%%

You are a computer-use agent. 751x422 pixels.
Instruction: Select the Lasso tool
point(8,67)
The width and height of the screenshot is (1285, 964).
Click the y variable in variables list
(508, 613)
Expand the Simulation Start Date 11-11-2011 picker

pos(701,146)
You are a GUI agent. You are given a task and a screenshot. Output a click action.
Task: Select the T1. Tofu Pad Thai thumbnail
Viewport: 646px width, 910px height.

%%
%%

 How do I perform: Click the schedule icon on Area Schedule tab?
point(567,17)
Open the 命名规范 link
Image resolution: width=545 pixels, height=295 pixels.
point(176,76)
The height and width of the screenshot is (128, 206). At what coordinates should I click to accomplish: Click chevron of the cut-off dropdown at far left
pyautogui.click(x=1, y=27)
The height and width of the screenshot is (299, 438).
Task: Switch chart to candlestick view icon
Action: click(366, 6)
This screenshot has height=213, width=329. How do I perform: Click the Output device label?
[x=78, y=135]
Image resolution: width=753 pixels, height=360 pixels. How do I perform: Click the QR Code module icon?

%%

The lines above from the one with "Expand the Simulation" through the one with "Viewport: 646px width, 910px height." are to be duplicated exactly, ends included, with nothing added.

Response to this exercise:
Expand the Simulation Start Date 11-11-2011 picker

pos(701,146)
You are a GUI agent. You are given a task and a screenshot. Output a click action.
Task: Select the T1. Tofu Pad Thai thumbnail
Viewport: 646px width, 910px height.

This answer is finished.